En un panorama más amplio, la inflación subyacente, la cual es crítica para entender la tendencia a mediano y largo plazo, se sitúa en 4.33% a tasa anual, con un incrementado mensual de 0.41%. Este indicador permanece alejado del objetivo del 3% fijado por el Banco de México. Gabriela Siller, directora de análisis económico de Grupo BASE, explica que este descenso en la inflación se ha visto impulsado principalmente por el componente no subyacente, que ha estado por debajo del 2% en cinco de los últimos seis meses, mientras que la inflación subyacente ha permanecido por encima del 4% desde mayo.

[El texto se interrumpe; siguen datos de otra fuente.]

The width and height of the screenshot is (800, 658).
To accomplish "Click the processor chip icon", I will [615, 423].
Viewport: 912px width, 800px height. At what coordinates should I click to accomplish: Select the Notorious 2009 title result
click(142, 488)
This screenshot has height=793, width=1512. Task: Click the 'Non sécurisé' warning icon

Sin embargo, se anticipa que la inflación podría repuntarse a comienzos de este año debido a factores como la subida de impuestos y la implementación de aranceles sobre productos provenientes de Asia. Desde el Centro de Estudios Económicos de Banamex se prevé que en los primeros meses del año se sienta el impacto de estas medidas, especialmente en el sector de mercancías. No obstante, a lo largo del año, estas presiones inflacionarias podrían verse atenuadas por la apreciación del tipo de cambio, la moderada inflación de precios al productor, y un crecimiento económico que se espera continúe siendo modesto.

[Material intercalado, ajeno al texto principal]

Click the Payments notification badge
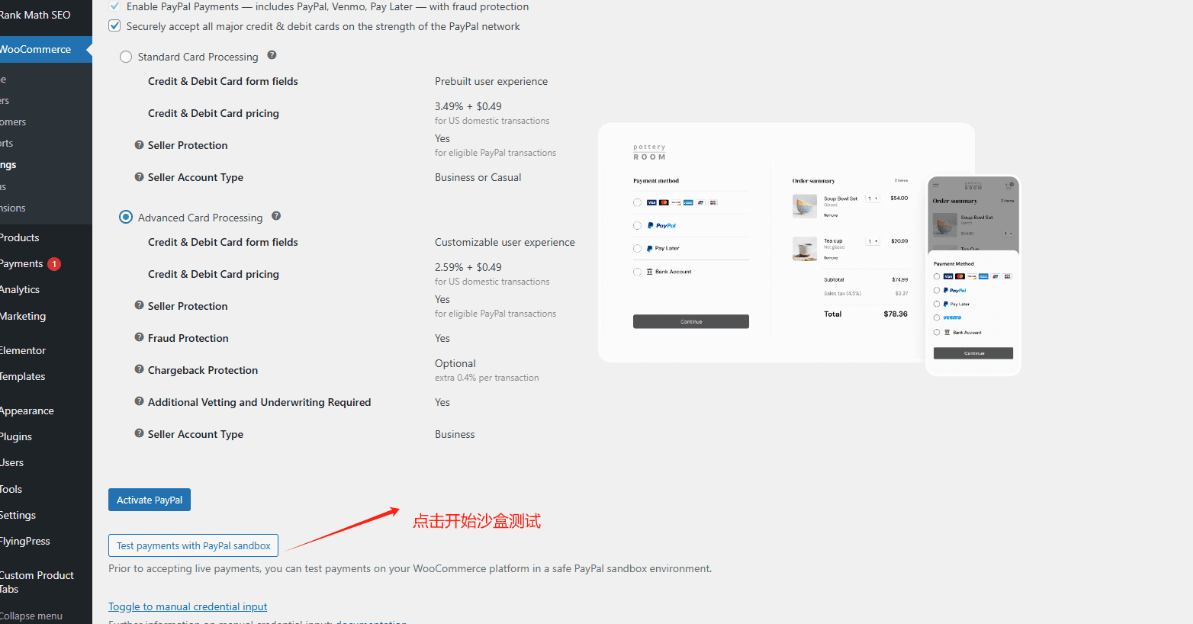click(x=54, y=264)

Además, el Banco de México, encargado de controlar la inflación a través de su política monetaria, ha indicado que la actividad económica en el cuarto trimestre de 2025 fue débil. En la minuta de su última reunión en diciembre, resaltaron que los efectos de los nuevos impuestos y aranceles se consideran “transitorios”. La Junta de Gobierno del banco tiene programada una nueva decisión sobre política monetaria para el 5 de febrero, lo que podría influir notablemente en los próximos pasos económicos del país.
Así, la combinación de factores internos y externos seguirá moldeando el panorama inflacionario en México, donde la atención de las autoridades económicas se centra en estabilizar precios, promover el crecimiento económico y enfrentar los retos que plantea el contexto global.